Gavrilă completed in 1977 his previous work on the relativistic theory of the photoelectric effect in the inner atomic orbitals that he had begun in his Ph.D. thesis in 1958; thus, he applied radiative corrections to his previous calculations
He also investigated two-photon excitations and the elastic photon scattering amplitude in the hydrogen ground state. He completed also the non-relativistic Compton scattering calculation for an electron in the K-shell
These calculations were then extended in the dipolar approximation to the study of Compton scattering in the L- shell. The results of his investigations confirmed the presence of the infrared divergence—as predicted in quantum electrodynamics, and also predicted the presence of a resonance in the spectrum of the scattered photons.

===Interactions of laser beams with atoms===
He began this research in 1976 in connection with experimental studies carried out at AMOLF by the group of Marnix van der Wiel. Initially, his interest was focused on multi-photon transitions treated by non-perturbation quantum theory. However, he switched to perturbation methods in quantum theory when it became possible experimentally to attain ultra-high laser intensities at very high frequencies based on the High-Intensity High-Frequency Floquet Theory (HI-HFFT). His investigations lead to very surprising results—the phenomenon of ``atomic dichotomy" in which the hydrogen atom when it is placed in a linearly polarized field exhibits a splitting of its spherical charge distribution into two lobes that oscillate in the laser field. On the other hand, in a circularly polarized laser field, the hydrogen atom's charge distribution takes on a toroidal shape with its symmetry axis oriented along the propagation vector of the field and passing through the center of the atom.
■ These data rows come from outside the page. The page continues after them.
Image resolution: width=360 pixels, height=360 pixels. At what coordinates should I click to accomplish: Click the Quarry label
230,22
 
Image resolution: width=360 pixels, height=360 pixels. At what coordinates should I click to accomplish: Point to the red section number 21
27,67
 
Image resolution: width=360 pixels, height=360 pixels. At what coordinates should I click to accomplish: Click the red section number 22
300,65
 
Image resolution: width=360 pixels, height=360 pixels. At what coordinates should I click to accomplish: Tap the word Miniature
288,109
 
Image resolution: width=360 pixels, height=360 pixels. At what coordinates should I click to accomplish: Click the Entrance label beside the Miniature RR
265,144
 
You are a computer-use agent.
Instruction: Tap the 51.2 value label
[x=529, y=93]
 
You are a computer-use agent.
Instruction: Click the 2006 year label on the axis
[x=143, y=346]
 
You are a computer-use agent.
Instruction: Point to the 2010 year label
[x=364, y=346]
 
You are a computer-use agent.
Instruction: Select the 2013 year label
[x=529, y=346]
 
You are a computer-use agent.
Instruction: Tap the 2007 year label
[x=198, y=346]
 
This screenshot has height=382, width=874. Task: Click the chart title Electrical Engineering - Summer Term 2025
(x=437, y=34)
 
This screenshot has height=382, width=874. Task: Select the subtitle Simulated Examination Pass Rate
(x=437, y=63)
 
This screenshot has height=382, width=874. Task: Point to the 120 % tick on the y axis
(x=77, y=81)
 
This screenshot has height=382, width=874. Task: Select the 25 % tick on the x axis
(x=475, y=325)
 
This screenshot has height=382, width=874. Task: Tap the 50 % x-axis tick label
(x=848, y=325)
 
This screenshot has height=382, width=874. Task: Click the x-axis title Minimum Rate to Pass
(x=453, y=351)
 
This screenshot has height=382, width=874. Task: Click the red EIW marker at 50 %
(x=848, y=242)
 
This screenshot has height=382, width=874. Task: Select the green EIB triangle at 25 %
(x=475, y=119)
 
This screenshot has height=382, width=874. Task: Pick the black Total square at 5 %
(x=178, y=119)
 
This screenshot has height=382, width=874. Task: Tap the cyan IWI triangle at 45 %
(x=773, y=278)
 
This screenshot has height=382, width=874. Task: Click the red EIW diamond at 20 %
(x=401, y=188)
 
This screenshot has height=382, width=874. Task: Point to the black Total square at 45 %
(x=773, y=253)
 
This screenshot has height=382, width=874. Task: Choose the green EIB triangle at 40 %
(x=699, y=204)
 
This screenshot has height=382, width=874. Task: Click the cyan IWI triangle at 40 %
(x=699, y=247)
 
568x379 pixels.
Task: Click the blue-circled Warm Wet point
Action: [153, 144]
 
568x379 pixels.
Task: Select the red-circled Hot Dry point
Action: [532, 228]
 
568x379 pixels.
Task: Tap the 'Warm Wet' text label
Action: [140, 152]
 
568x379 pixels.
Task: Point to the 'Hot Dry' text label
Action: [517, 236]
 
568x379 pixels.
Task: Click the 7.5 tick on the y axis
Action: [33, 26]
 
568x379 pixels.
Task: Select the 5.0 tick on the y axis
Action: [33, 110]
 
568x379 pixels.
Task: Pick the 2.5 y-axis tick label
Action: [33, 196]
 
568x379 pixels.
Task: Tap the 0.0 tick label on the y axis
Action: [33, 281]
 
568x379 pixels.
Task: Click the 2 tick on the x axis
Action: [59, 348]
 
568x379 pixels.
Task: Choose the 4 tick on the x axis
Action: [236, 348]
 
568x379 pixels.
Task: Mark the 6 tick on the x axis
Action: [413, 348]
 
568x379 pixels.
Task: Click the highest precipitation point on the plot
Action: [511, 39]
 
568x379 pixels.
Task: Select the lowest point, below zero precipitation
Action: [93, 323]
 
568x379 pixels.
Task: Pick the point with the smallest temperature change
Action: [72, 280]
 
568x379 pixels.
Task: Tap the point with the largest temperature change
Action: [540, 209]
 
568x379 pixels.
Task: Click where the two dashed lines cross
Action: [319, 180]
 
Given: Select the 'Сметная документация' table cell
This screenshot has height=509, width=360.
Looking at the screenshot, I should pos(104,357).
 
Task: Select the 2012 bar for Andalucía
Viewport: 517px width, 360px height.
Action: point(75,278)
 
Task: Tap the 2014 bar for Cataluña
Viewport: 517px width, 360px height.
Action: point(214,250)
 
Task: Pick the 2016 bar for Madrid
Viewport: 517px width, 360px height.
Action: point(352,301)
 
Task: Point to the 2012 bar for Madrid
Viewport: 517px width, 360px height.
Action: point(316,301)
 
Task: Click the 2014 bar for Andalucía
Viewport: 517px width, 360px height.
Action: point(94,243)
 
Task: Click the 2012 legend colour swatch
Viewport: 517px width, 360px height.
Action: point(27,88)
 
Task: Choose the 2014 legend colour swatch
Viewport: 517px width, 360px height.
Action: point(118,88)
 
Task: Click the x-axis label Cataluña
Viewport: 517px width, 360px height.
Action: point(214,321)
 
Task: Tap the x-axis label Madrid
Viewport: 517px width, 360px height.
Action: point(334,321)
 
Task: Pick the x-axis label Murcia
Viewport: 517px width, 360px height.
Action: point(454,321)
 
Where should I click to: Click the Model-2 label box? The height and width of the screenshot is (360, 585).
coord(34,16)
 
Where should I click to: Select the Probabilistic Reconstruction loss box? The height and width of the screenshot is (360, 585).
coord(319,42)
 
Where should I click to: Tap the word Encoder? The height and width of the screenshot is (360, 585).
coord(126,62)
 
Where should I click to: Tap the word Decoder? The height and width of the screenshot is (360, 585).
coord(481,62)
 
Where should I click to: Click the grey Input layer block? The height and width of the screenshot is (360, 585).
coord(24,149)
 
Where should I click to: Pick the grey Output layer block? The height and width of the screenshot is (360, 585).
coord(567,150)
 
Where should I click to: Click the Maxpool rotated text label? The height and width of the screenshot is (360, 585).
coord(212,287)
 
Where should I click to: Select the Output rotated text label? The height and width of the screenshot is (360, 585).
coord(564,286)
His theory also predicts for two-electron atoms the appearance of a new bound state which is induced by the ultra-intense laser field; these are 'light-induced excited states'. Apparently paradoxical events do occur in the presence of the extremely intense laser field: a proton can bind more than two electrons thus leading to the formation of hydrogen negative ions with multiple negative charges that are relatively stable. Other novel and unexpected properties of molecules were also predicted in the presence of such ultra-intense laser fields.

==Scientific leadership==

Gavrilă organized several international physics conferences, such as International Conference on Atomic Physics, International Conference on Photonic, Electronic, and Atomic Collisions, and International Conference on Multiphoton Processes. He was also a peer-reviewer for Physical Review A (1991–1993), Journal of Physics B and several other international physics journals.

He also managed several projects financed by the European Union and Stichting FOM. He coordinated successfully the project Atoms in Super-intense, Femtosecond Pulses involving four experimental laboratories and theoretical groups from France, Belgium and the Netherlands, to build an ultra high-power laser at the Laboratoire d'Optique Appliquée in Palaiseau, France.

==Family==
In the early 1950s, Gavrilă was married for three years to Ana-Dorica Blaga, the daughter of Lucian Blaga. Mihai Gavrilă has two children, Ioa-Silva Gavrilă and Dariu-Mihai Gavrilă from his marriage with the pianist Liana Șerbescu. Both are computer scientists.